SAFE AND SECURE HANDLING OF MEDICINES
8.16.1. Information
Sharing
There is a legal requirement for each NHS CDAO to share information and
concerns surrounding the management and use of CDs with other designated
and responsible bodies such as Police Scotland, NHS Counter Fraud
Services, local authorities and regulatory bodies.
Local Intelligence Networks (LINs) led by the Health Board CDAO have been
established to provide a forum for information sharing. The LIN involves
members from the Health Board, independent CDAOs, Police Scotland, NHS
Counter Fraud Services and the General Pharmaceutical Council.

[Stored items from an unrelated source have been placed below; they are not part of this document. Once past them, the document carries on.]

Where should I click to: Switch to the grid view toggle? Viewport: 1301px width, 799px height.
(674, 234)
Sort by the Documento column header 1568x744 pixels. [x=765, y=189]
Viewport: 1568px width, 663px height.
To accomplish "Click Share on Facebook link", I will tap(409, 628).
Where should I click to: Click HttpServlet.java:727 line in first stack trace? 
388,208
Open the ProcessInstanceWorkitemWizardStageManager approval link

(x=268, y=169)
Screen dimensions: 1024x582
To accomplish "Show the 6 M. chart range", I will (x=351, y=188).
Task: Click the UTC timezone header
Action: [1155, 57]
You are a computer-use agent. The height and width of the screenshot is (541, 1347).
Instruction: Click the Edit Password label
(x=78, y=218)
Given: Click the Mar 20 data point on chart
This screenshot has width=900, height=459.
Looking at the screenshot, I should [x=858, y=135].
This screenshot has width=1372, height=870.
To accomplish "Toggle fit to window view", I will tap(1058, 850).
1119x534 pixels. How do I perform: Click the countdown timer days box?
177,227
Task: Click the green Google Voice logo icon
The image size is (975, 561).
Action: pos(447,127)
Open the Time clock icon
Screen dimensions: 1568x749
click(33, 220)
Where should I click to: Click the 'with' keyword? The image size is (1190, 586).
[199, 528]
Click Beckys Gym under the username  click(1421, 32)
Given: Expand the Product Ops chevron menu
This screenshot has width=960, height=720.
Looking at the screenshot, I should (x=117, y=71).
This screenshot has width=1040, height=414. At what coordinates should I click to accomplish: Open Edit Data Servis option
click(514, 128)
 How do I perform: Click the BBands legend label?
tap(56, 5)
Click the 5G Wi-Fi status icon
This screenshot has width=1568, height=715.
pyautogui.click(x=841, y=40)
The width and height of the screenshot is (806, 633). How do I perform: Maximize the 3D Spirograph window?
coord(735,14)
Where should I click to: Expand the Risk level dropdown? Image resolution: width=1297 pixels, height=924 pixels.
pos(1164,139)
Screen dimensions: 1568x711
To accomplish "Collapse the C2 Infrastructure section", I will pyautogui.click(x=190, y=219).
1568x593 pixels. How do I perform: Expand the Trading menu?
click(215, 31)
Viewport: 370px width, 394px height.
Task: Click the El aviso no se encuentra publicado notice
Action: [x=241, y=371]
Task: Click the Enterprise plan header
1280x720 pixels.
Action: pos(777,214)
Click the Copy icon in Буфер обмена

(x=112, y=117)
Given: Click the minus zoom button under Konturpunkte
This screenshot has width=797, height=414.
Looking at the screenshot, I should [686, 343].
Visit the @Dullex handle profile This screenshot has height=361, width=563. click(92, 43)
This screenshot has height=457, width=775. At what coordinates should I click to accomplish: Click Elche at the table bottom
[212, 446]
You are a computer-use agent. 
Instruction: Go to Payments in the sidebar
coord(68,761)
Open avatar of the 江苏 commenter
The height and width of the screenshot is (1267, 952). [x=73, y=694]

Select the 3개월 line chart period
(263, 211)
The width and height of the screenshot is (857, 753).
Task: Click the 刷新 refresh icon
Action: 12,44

CDAOs from other organisations report CD incidents to Healthcare
Improvement Scotland (HIS). The Care Inspectorate has a similar system for
care home reporting. Both organisations collate reports and forward
quarterly reports to the NHS Tayside CDAO who ensures the intelligence is
shared appropriately across the LIN.
All information sharing must comply with Data Protection Legislation and
NHS Codes of Confidentiality. If patient safety is at risk then this takes
precedence over Data Protection Legislation.
8.16.2. Suspicious
Substances
NHS Tayside does not permit the use, possession or supply of illegal
substances on its premises. For this purpose, a substance is suspicious if
the person in possession cannot reasonably explain why they have it, or if
there is any doubt about its nature.
Some psychoactive substances, formerly known as “legal highs” are not
illegal to possess, but are known to cause adverse effects in some cases
and have no therapeutic benefit. As such NHS Tayside would support this
being removed from a patient as a “suspicious substance” if felt to be
appropriate.
Schedule 1 Controlled Drugs include hallucinogenic drugs, for example,
cannabis. The class of persons who may lawfully possess them is strictly
limited and does not include Pharmacists or other Clinicians, except under
a licence granted by the Home Office.
A nurse may only take possession of a Schedule 1 drug for the purpose of
handing it to a police officer, or to a person authorised to destroy it.
The nurse is not authorised to supply, therefore it is illegal for the
nurse to return it to the patient or patient representative. A pharmacist is authorised to take possession of a Schedule 1 drug in order to destroy it, in the presence of an Authorised Witness or to hand it to a police officer or to another person authorised to destroy it. Please refer to: 'Misuse of Drugs Regulations 2001'.
Therefore, when a member of staff takes possession of a suspicious
substance, it is important that all actions related to the taking into
safe custody or destruction of such substances are fully and correctly
documented and witnessed. Also, accurate records maybe required for
evidence if matters proceed to a court case.
If a patient is found in possession of a suspicious substance, the nurse
or other member of staff, should inform the patient that the substance is
to be removed for destruction. The nurse or other member of staff may
involve the police at this stage if he or she is uncomfortable in
approaching the patient. Also, if the patient refuses to hand over the
suspicious substance, the police should be informed. The police will
remove the suspicious substance when they attend in these circumstances.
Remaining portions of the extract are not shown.